## Start Source document
Burhan’s killing sparked mass unrest, attracting thousands of people on the streets. Many people rallied to his home town in south Kashmir to participate in the funeral on the next day. Some slept on roads, using stones as cushion, to ensure their participation.

To curb protests, at least 50 civilian protesters have been killed. Hundreds of young boys and girls, who have made security installation their prime targets, have suffered fatal injuries. At one village in south Kashmir, a heavy bulldozer was hired by locals to raze down a security installation while the forces ran for safety.

The state government’s response has been cliched. Stung by an unprecedented wave of protests, the government is seemingly buying time to tire out the protesters, hoping that normalcy will return on the streets. The anger has, however, only grown on the streets. On Friday, nearly 100 protesters were wounded, some of them critically, in widespread clashes across Kashmir.

It doesn’t look like the situation is going to improve. Teachers are unable to come to school because of curfew. Now I go to tuitions but even that is becoming difficult because of restrictions
Burhan, a student of SP School in Srinagar

Burhan’s school is at a walking distance from his home. He is troublingly aware of the consequences of his journey through multiple checkpoints manned by police and paramilitary personnel carrying automatic weapons.

“I try to stay away from trouble but no one is safe here. You read about Insha. If they can do it to an innocent girl like her, they can certainly do it to me as well,” he said.

Insha was critically wounded when forces fired pellets inside their home in south Kashmir. A class nine student, Insha’s face was perforated by pellets, which excoriated her left eye while her right eye was damaged beyond repair.
## End Source document
• **Stated exercise 1**
Using the article on the Kashmir protests, decide whether each statement agrees with it. Answer yes or no for each, and quote the words that settle it.
(a) Teachers cannot get to school because of the curfew.
(b) A bulldozer was hired by the forces to take down a security installation.
(c) On Friday, close to 100 protesters were wounded in clashes.
• **Stated exercise 2**
Repeat word for word the part of the Kashmir protests article starting at "Burhan’s killing sparked" and ending at "ran for safety.".
• **Stated exercise 3**
Carry on the article about the Kashmir protests, picking up after its last sentence.
## Start Records
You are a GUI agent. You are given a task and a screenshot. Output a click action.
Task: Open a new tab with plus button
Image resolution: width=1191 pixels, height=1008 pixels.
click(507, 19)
## End Records
## Start Records
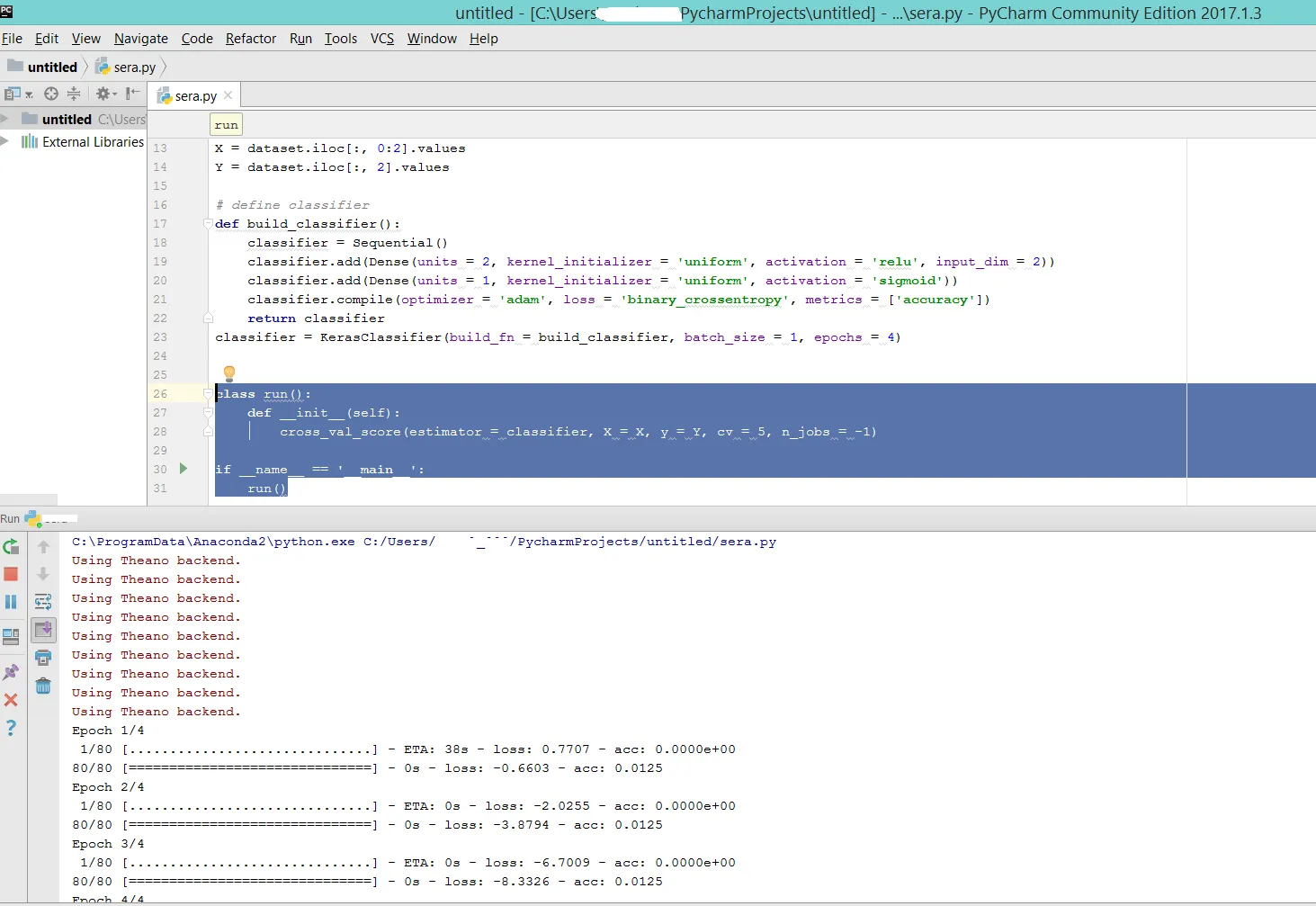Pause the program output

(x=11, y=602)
## End Records
## Start Records
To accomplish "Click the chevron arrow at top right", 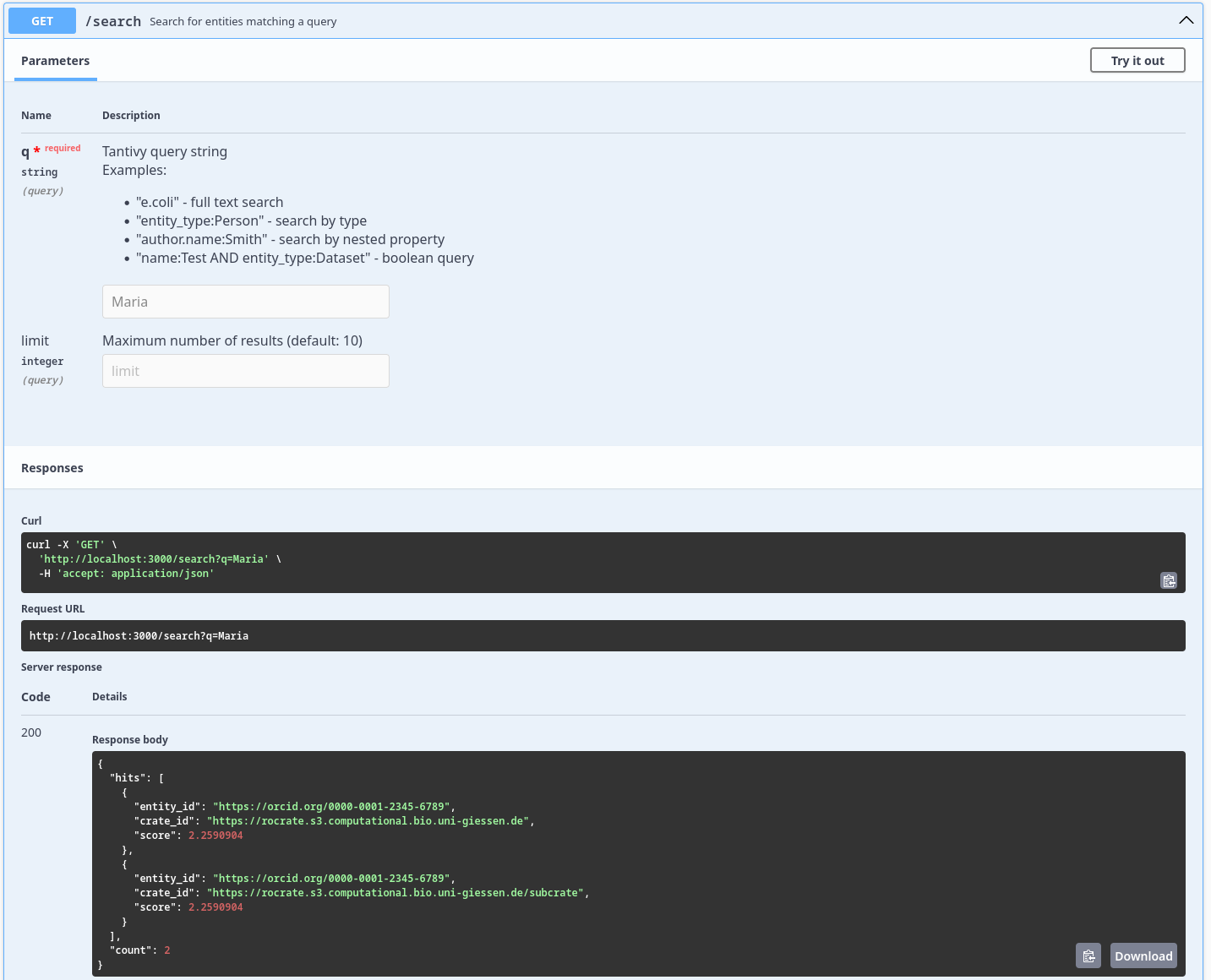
## End Records
• **Task result 1**
(a) Yes: "Teachers are unable to come to school because of curfew."
(b) No: "a heavy bulldozer was hired by locals to raze down a security installation"
(c) Yes: "On Friday, nearly 100 protesters were wounded, some of them critically, in widespread clashes across Kashmir."

• **Task result 2**
Burhan’s killing sparked mass unrest, attracting thousands of people on the streets. Many people rallied to his home town in south Kashmir to participate in the funeral on the next day. Some slept on roads, using stones as cushion, to ensure their participation.

To curb protests, at least 50 civilian protesters have been killed. Hundreds of young boys and girls, who have made security installation their prime targets, have suffered fatal injuries. At one village in south Kashmir, a heavy bulldozer was hired by locals to raze down a security installation while the forces ran for safety.

• **Task result 3**
At a government-run school on the outskirts of Srinagar, which was at the centre of the education reforms in the state, no one from the teaching staff has reported for duty. “It is impossible to commute in these circumstances. Some teachers do come but no student has turned up so far,” a guard posted at the school, said.

“What good will education do to him when he may end up dying with a bullet in his head or pellets in his eyes. It is better for him to stay at home and self-study. This should come to an end. Even if the agitation prolongs and he loses his academic year, I will have no regrets,” Ghulam Rasool, who works at a hotel in Srinagar, said of his son.

Faisal’s boy is not following my conversation with his father. He is seemingly searching for any sign of an open shop in the deserted Lal Chowk. At home, he is pestering his parents with his teenage frivolities.

“He was getting restless at home,” Faisal said, “So I took him out for a walk. He is asking for ice cream, but I don’t know where to buy it. I have lived through these troubling times. He will learn to adapt too.”

(Some names have been changed to protect the identity of the people)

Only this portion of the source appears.